Welcome to a new phase in the history of industrial microbiology. To date, most microbe-centric companies have concentrated on pharmaceuticals.
Genencor, Novozymes and a host of startups, by contrast, have tinkered with the metabolic pathways of microorganisms to produce binders for detergents, food additives or industrial processes. Genencor, for instance, created an enzyme that effectively wears out fabric: some textile makers have adopted it to create stone-washed fabrics, which in the past were literally tossed into a washing machine with smooth rocks before going out to store shelves.
Interestingly, Novozymes hails from Denmark, and Genencor, a JV with its origins in Kodak, Dow Corning and Genentech, is owned now by Danisco. Thus, you can count industrial microbiology as another market -- along with wind, biomass, water systems and electronic transportation -- with a significant Danish presence. LaDuca will discuss the strategy and opportunity at Nordic Green II taking place April 27 and 28 in Menlo Park, Calif.
The food and detergent markets tend to revolve around fairly customer-specific products, LaDuca noted. The customers even participate in the enzyme design cycle. Isoprene is a pure commodity. The volumes are larger, but the prices and margins can fluctuate. To counter some of these issues, Genencor will take a hybrid approach to the market. It will optimize its microorganisms to produce a single chemical, namely, BioIsoprene. Then it will turn to conventional chemistry industry processes which are already highly adapted for mass manufacturing.
Technically, chemistry industry processes are invariably more efficient for producing isoprene than fermentation in huge volume, as well. But biological production will help eliminate the price fluctuations in commodity pricing now bedeviling large industrialists -- oil prices are historically more volatile than the price of corn starch. The company also produces an enzyme, Accellerase, for breaking down raw materials for ethanol production.
A biological source for the chemical will also give manufacturers an ability to help meet supply chain and carbon mandates from governments and private businesses.

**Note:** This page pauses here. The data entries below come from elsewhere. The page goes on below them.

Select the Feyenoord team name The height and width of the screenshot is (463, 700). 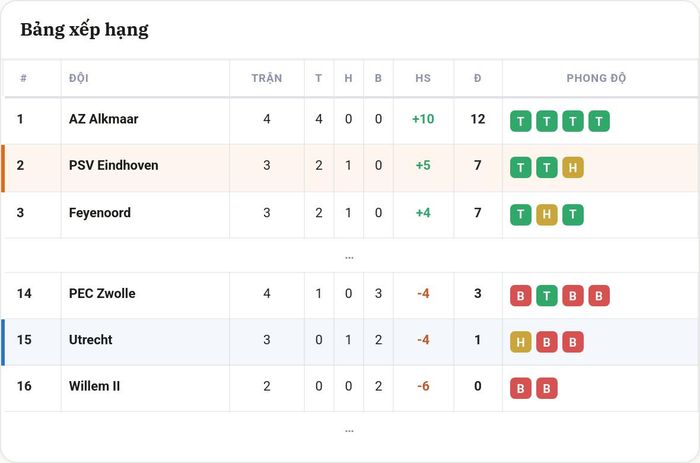click(x=100, y=213)
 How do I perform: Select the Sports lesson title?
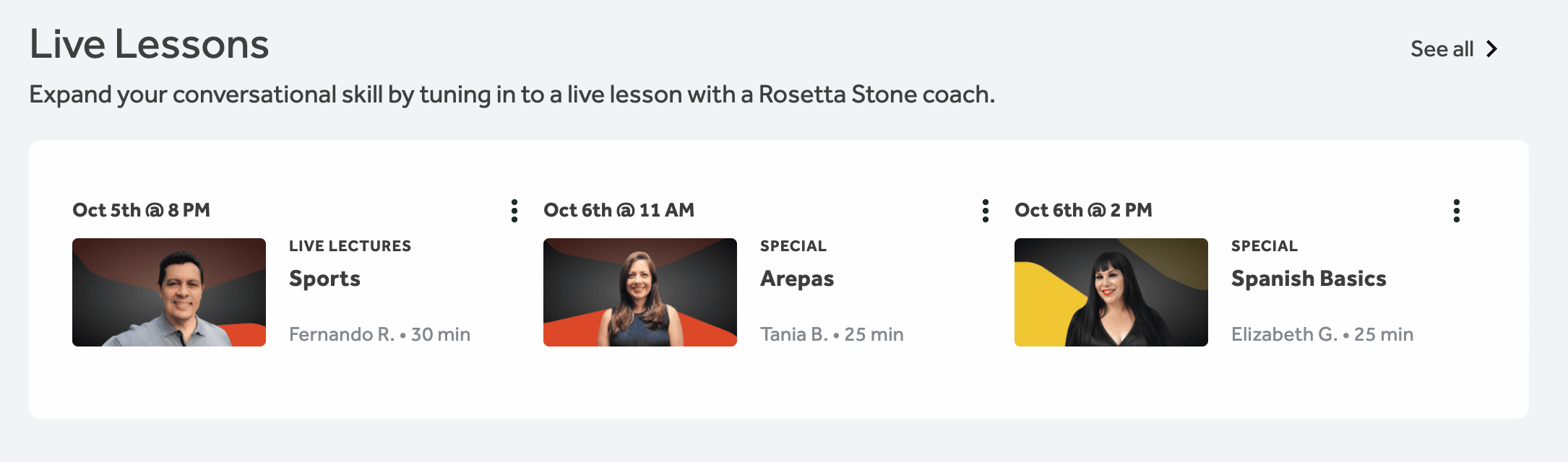pyautogui.click(x=324, y=279)
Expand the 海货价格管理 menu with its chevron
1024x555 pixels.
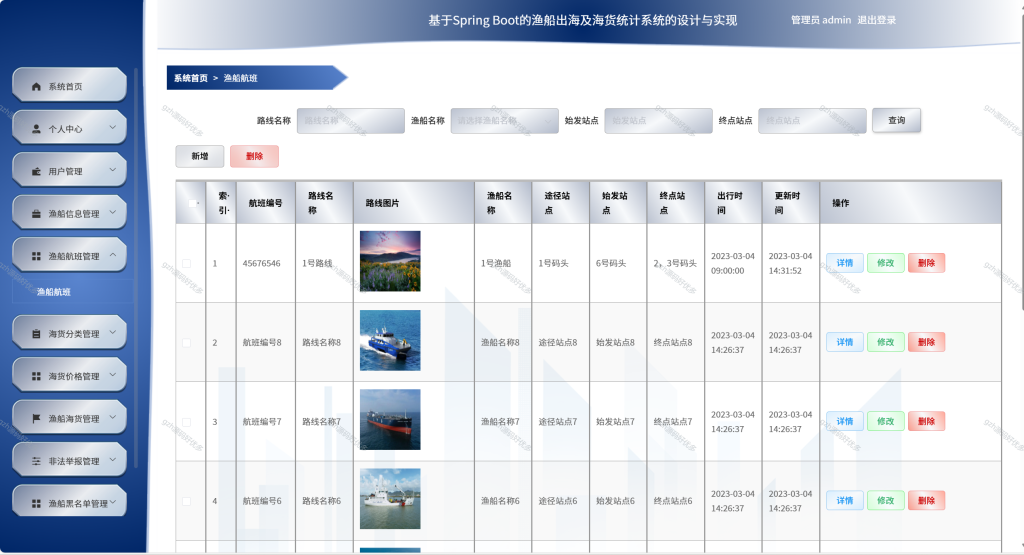pos(112,375)
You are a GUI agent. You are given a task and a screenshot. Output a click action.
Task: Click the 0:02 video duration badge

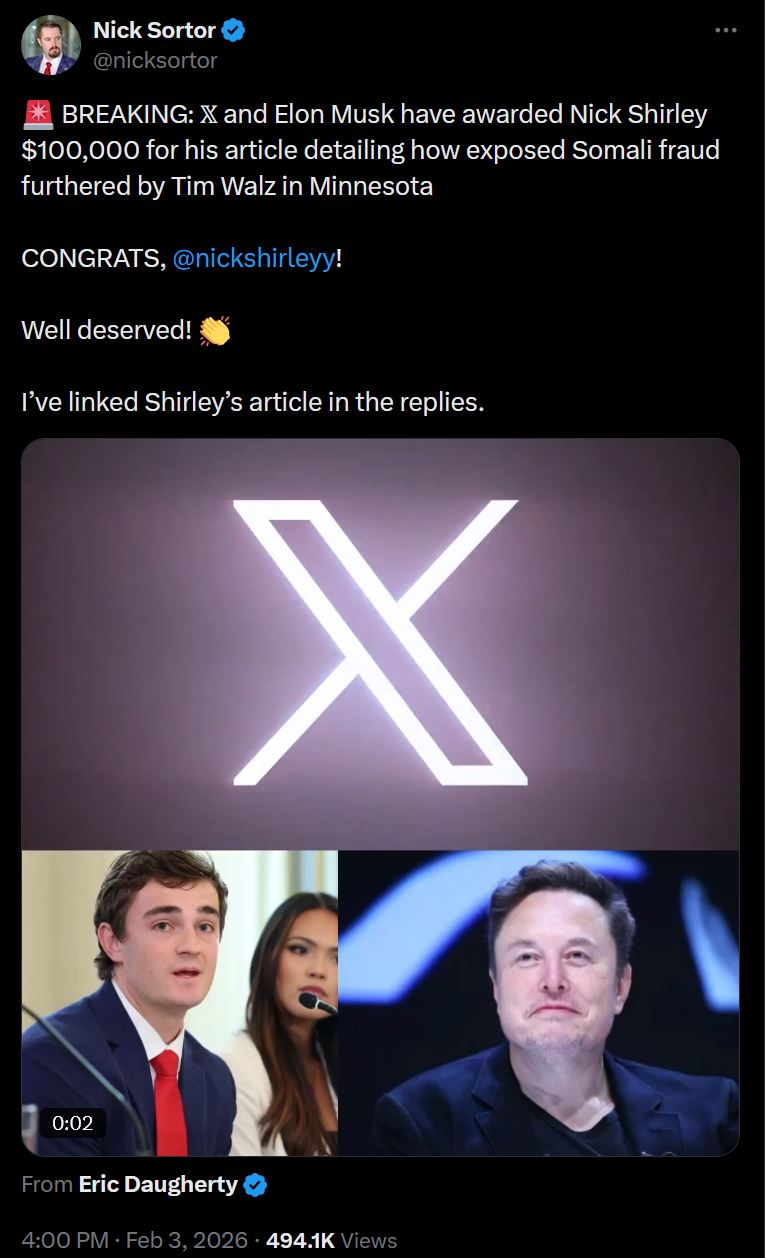[x=72, y=1123]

Wal-Mart, for instance, recently unfurled an initiative with the Environmental Defense Fund to eliminate 20 million metric tons from its supply chain annually by 2015. The initiative is expected to impact 30,000 factories in China alone. Besides biological help, others are looking at ways of recycling rubber.
Industrial microbiology is not easy. Cambrios, one of the first startups in the area, has switched from trying to produce biologically-generated industrial chemicals to ones made through the tried-and-true techniques of exotic combinations of minerals at high temperatures.

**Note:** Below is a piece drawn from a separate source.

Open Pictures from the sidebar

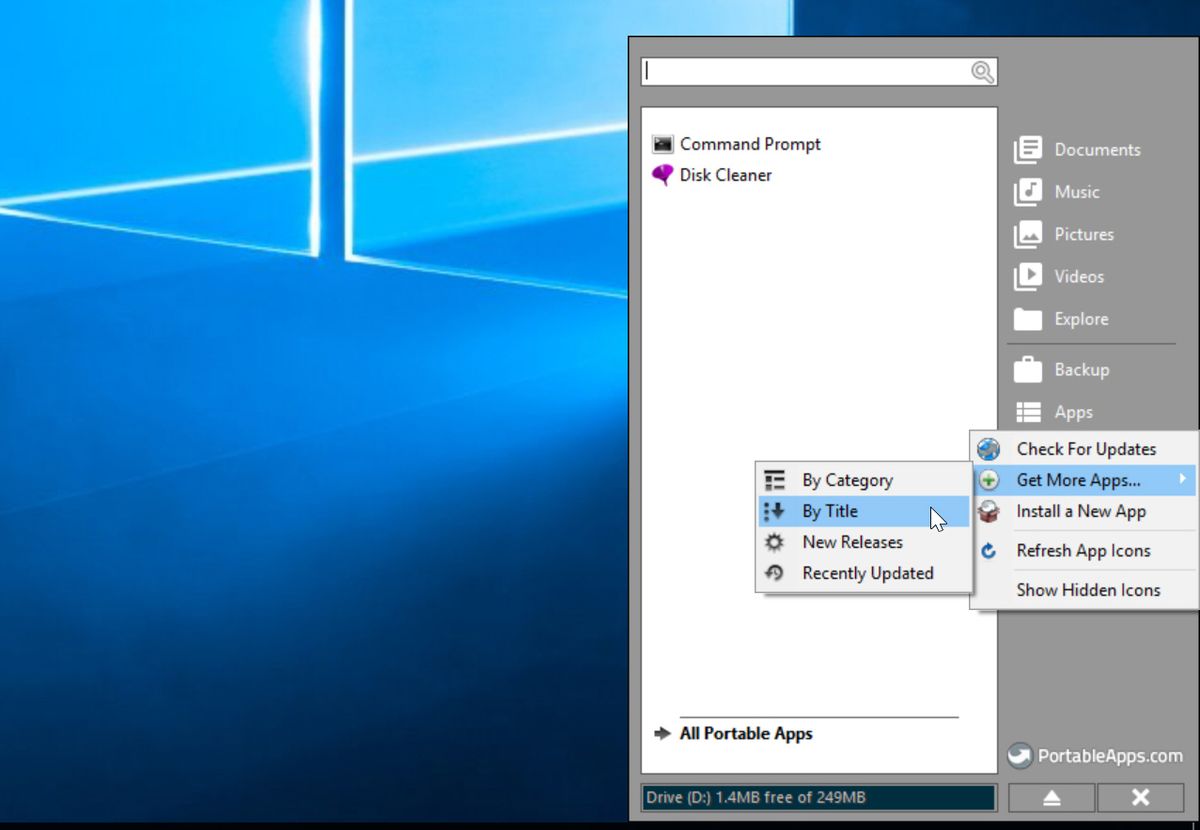(x=1028, y=234)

Genencor hopes to use its industry heft to avoid a similar situation. Worldwide, the company has nine manufacturing plants and 5 million liters worth of fermentation capacity. A number of staff engineers and scientists also specialize in getting cells to produce more desired fluids more rapidly or extracting it when produced. Another side note: although E. coli has long been the workhorse of biotech, companies also work with yeasts and filamentous fungi.
How these different products get to market will vary. The company could ship raw BioIsoprene or establish joint ventures for finished or semi-finished products. Revenue from Genencor comes to around $800 million a year.
"One of our core competencies is the design and optimization of the cell factory," LaDuca said. "We make microorganisms to do work for us."